Police blotter

Announcing @chpfatal: In response to the recent fascination with bike accident map projects, I’ve created @chpfatal on Twitter. It’s a real time feed of fatal car crashes in California as reported by the California Highway Patrol.

We had about 3,000 traffic fatalities in California in 2009, which is about eight lost lives everyday. The Twitter feed, which only grabs fatalities which occur on the highway and are reported to the CHP, has been running roughly two fatalities per day, while the official state statistics of 3000+ deaths tabulates all fatalities whether the responding police is the CHP or a local agency. The official state stats also record deaths that occur after the crash at, for example, the trauma center, while @chpfatal tweets mostly record the fatalities that occur on the highway itself or (sometimes) enroute to emergency treatment.

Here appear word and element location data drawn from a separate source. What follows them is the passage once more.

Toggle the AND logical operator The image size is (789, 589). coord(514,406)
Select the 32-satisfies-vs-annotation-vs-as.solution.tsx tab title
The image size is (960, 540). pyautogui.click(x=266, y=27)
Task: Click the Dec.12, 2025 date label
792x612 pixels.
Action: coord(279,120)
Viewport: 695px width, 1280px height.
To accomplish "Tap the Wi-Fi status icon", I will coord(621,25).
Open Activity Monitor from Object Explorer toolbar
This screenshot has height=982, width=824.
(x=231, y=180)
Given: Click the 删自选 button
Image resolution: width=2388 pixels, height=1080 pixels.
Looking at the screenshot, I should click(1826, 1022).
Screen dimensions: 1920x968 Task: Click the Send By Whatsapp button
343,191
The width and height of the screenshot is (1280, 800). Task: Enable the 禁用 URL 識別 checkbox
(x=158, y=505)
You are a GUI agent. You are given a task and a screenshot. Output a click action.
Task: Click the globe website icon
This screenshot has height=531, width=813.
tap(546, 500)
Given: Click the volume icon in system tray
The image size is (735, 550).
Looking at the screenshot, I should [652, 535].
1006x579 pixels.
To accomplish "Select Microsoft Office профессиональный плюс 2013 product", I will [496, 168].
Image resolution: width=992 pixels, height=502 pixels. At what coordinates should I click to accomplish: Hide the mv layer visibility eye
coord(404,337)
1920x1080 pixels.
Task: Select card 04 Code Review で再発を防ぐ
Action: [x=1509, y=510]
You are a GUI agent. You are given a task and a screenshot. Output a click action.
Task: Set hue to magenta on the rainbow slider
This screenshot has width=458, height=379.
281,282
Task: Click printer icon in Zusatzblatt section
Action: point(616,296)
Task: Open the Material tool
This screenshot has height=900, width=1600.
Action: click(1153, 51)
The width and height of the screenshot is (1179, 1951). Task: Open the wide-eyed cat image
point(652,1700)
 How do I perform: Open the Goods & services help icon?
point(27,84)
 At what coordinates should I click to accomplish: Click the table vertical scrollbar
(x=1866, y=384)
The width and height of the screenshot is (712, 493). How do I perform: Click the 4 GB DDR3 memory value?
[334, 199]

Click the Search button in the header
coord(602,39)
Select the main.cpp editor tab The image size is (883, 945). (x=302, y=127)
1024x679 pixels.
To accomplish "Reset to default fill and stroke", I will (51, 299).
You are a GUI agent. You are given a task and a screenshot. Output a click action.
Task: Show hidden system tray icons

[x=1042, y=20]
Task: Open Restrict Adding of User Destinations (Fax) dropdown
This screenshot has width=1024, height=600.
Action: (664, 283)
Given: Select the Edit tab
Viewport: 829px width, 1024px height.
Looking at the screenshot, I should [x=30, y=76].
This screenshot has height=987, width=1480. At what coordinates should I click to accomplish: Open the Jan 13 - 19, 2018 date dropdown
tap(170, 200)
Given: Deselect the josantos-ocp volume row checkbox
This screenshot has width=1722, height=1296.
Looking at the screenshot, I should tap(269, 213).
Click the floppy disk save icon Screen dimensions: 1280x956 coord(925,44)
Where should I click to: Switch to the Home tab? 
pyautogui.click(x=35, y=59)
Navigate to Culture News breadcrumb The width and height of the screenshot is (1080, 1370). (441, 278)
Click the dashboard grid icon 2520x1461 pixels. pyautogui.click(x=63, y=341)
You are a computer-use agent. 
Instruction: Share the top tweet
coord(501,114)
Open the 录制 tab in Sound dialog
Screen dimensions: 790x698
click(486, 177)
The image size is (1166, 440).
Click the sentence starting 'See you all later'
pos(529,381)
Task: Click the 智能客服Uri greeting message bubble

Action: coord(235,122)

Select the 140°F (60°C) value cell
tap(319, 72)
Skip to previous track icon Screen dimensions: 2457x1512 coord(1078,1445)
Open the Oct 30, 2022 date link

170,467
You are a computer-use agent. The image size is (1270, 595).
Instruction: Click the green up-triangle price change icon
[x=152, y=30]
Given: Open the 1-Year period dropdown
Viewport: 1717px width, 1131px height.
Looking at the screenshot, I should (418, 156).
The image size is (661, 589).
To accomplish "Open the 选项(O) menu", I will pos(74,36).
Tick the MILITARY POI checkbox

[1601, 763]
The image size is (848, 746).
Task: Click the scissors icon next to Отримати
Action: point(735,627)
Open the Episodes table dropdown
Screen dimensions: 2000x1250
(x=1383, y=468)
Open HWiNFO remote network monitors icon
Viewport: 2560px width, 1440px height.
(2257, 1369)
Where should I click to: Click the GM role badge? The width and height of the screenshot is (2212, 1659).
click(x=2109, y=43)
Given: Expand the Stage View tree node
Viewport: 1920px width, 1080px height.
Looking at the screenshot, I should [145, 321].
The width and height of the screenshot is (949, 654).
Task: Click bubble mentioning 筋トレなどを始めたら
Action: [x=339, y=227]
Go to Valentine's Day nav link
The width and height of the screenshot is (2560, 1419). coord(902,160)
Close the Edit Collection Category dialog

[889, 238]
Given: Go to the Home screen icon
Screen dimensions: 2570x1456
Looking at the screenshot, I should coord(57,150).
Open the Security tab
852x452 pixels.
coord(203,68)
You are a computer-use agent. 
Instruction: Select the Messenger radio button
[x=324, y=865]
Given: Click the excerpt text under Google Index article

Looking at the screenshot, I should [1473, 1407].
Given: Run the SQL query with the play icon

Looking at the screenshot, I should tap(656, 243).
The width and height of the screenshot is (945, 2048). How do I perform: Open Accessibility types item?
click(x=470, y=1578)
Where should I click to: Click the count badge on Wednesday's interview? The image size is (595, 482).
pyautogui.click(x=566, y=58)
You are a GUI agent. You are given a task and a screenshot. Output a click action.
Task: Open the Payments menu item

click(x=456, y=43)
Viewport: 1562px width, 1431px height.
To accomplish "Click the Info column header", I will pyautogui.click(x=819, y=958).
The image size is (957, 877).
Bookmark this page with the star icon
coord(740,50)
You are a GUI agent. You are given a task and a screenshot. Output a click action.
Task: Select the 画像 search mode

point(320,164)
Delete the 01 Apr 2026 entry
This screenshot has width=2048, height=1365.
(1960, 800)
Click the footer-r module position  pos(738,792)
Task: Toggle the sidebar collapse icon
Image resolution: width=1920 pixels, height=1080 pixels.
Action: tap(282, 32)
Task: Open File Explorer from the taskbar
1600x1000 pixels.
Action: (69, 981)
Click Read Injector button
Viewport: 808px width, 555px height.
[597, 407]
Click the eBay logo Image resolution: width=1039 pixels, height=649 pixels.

I plan to soon update my software so it creates a CSV database on the fly that can then be used by Google Fusion Tables so you can map, infograph and otherwise visualize the highway fatality data to your heart’s content.


  1. Useful, but terribly depressing. We had – until recently – a Twitter account called @struckinDC that reported every DC EMS call for a struck pedestrian or cyclist. The frequency of updates was both alarming and sad. Occasionally I find ignorance preferable.

  2. It’s *very* depressing, and I’m glad to see very few people are actually following the feed (and the related @chpbike feed). I hope the map that I’ll eventually create from the data will be more useful, though.

  3. Ah, I just looked up traffic fatality statistics in Japan. Happily,the number of the fatalities has been decreasing. I don’t know why but I think the crackdown on drunk driving might have helped. The results are shown here: URL:http://www.oshima.pref.hokkaido.lg.jp/hk/kks/kakarigyoumu/suishintop/joukyou/todohukenbetu.htm. By the way, Tokyo became the worst city (for traffic fatalities) in 2010. Anyway, I hope the number of traffic fatalities in California will decrease by your tool or somehow.

  4. Shuichi-san,

    Thank you for that info. Japan has an admirably low rate of traffic deaths
    compared to the United States. We have about 10x the number of traffic
    deaths with about 2.5x times the population. And it appears several
    prefectures have been able to cut traffic deaths by over 50% over the past
    decade! Compare to California’s 20% cut in deaths over the same time

    Most countries look at traffic accidents in epidemiological terms, showing
    fatality rates per 100,000 population (or a similar measure). In the United
    States, the most common measure of traffic fatalities is per “Vehicles Miles
    Traveled” (VMT) — states publish there are so many deaths per million
    vehicle miles traveled. Since, until recently, VMT kept climbing up and up,
    the government can claim increased safety in spite of increasing deaths.

  5. Hello, I have not compared the number of traffic fatalities ever before. I feel there are more unfortunate numbers in the US than in Japan in your message. I hope traffic fatalities will decrease from now on in the US. Anyway, thank you for telling me the info.